Tisiphone manages the gaze for a few seconds. Considering. It squirms away for a second, nervous, before she drags it reluctantly back up to the medic's face. "You- you've had that feeling. Yeah?" She asks like the 'yes' is a foregone conclusion. "There's no going back. I couldn't have, anyway, after Caprica. It changes you too much." The way she says 'changed' isn't very flattering. 'Tainted' might be a better fit. Or 'despoiled'.

"I've never been," Stavrian admits. As to Caprica, anyway. "All I know about it is from what people have told me, which…" A brow quirks slightly. "…all seem to imply that it's full of cappucinos and talk shows, and every ivory tower is just some gigantic Colonial phallic symbol." A very faint smile and he carefully stirs the tea mixture, before scooting closer and offering it over with both hands. Carefully, it's hot. "Here, watch your hands. I'm going to put the rest of the powder in the thermos and leave it for you, for later.

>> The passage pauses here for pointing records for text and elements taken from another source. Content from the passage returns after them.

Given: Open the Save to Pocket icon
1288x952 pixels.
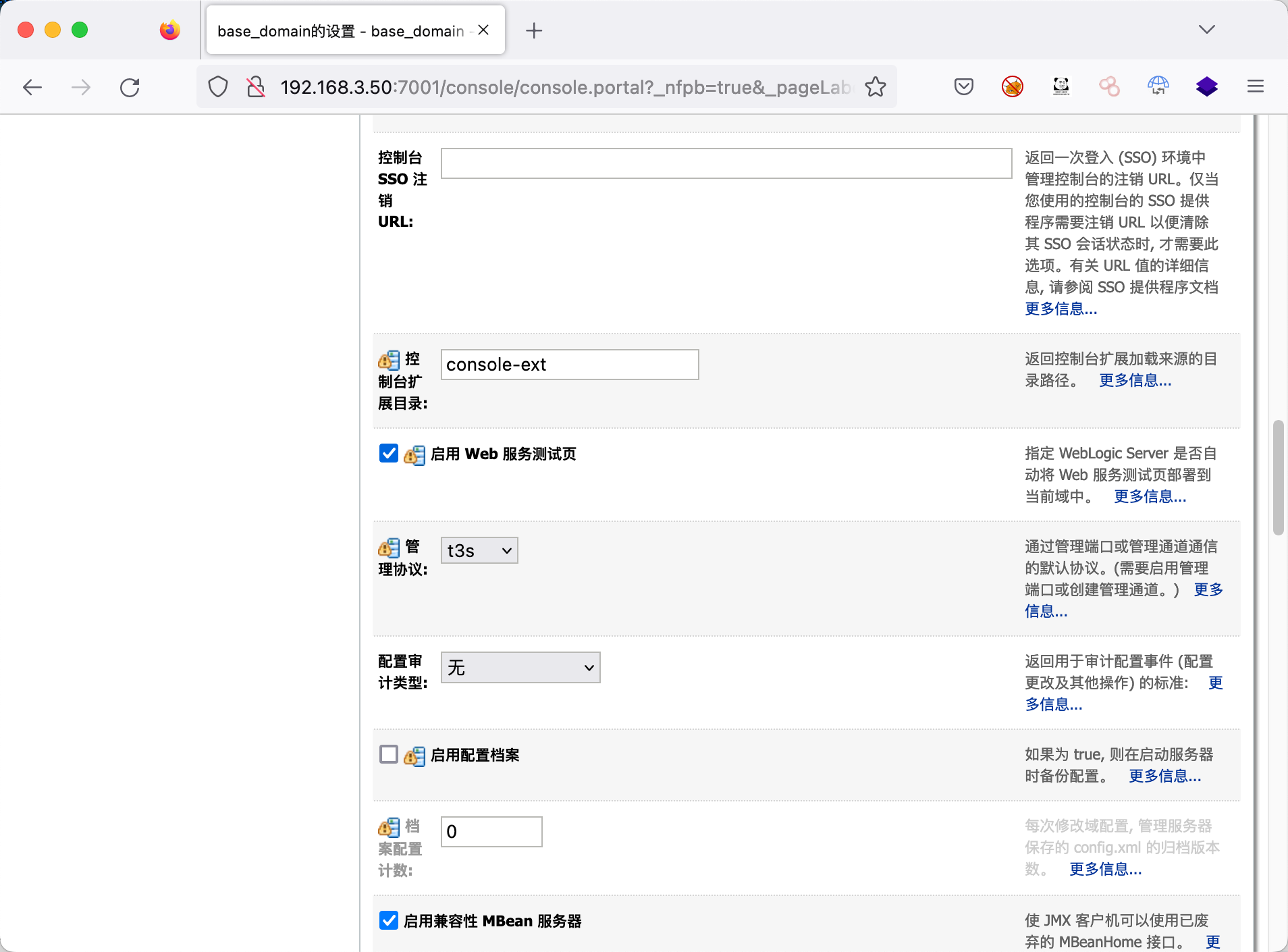Looking at the screenshot, I should (963, 86).
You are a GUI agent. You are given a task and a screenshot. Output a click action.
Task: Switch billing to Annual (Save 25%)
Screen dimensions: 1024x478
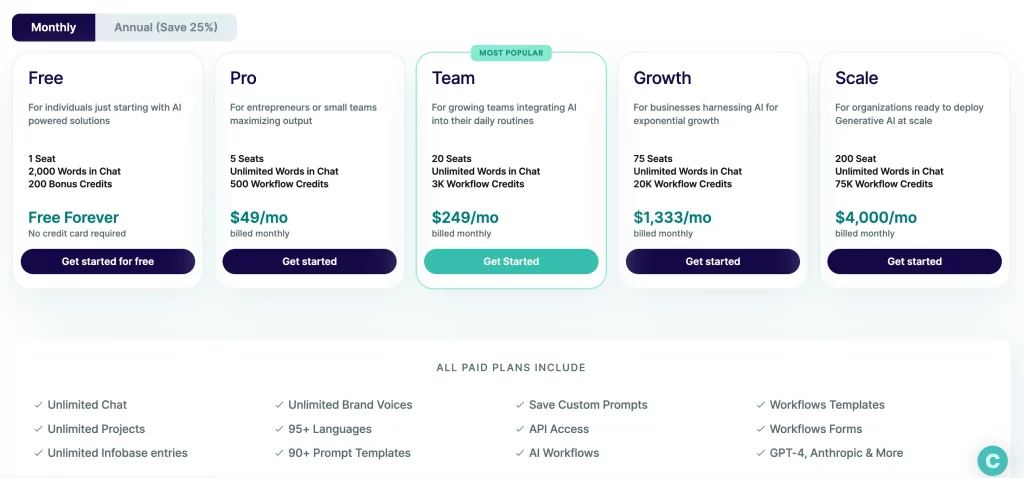[x=166, y=27]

You shouldn't need any more until the morning."

Tisiphone looks on the cusp of saying something Very Serious, then gives her head a tiny shake and swaps her words out for something lighter. "You're better for having never been." Pause. "Trust me." A ghost of a grin haunts her mouth, there. Viper jocks are not only humble, but trustworthy. The smile fades to a look of concentration once the tea is ready; awkwardly, the cup is transferred from one pair of hands to the other. A curious sniff at the steam leaves her with a similar expression to a child facing down a spoonful of medicine. It doesn't stop her from looking up, over the steam, and murmuring, "Thanks, Jesse."

"Take it slow. It's…strong." Stavrian cautions her with a bit of undertone in his voice. Do Not Operate Heavy Machinery; this is the good shit. "You're welcome. I can't put anything topical on tonight, but…give it a day or two and I can try something else. It's a specialty." This is given with a hint of something he's never quite shown her before — mischief? Uh oh. He picks up the thermos and starts to pack it away, gathering mortar and pestle up from the table. "Do you know of a poet called Fariha?"

Mischief? What's this? Tisiphone shoots Stavrian a sidelong look over her glass of tea, eyes narrowing with mock-wariness. She blows across the surface of the tea, sips once, then again. Tiny sips. It's still very hot. "Fariha," she echoes back. "No. Would you bring me some?" A look of mischief, countered with one of her own.

Stavrian stands up, pulling the bag strap up onto his shoulder. The bizarre dichotomy he is, this battered old herb-worker's bag slung over the standard blue scrubs of the modern medical doctor, the worldly combat boots on his feet and distinctly Sagittarian soma braid around his wrist. "Well…" He hitches his shoulder, tins and glass clinking in the satchel. "I'll tell you this, and you tell me if you want any more." He grasps the top of her bed railing, metal sliding on metal as he pulls it back up.

"Today, like every other day, we wake up empty
and frightened. Don't open the door to the study
and begin reading. Take down a musical instrument.
Let the beauty we love be what we do.
There are hundreds of ways to kneel and kiss the ground."

Clank. Snick. The bars slide back into place.

"The breeze at dawn has secrets to tell you.
Don't go back to sleep.
You must ask for what you really want.
Don't go back to sleep.
People are going back and forth across the doorsill
where the two worlds touch.
The door is round and open.
Don't go back to sleep."

The answer is self-evident in Tisiphone's expression — radiant, almost, if she wasn't half-smiling awkwardly against it, trying to hide the emotion away like a child clapping fingers over a flashlight. Mustn't show it; someone will see. "Please," she says, simply, eyes moving up on the curling steam to Stavrian again. "I'd like that."

Stavrian is no poet himself; his recitation is well-memorized but nothing dramatic. And he screws up a cadence here and there. What he lacks in class (and talent), however, is smoothed over by the sheer, honest simplicity of the delivery. "We'll trade some, then," he offers. "This is how men have always kept their stories, isn't it? In the telling?" It may be a little bittersweet, that. "Anyway. They should be letting you go tomorrow. I'll come by your berthings and check on you later. Get some rest."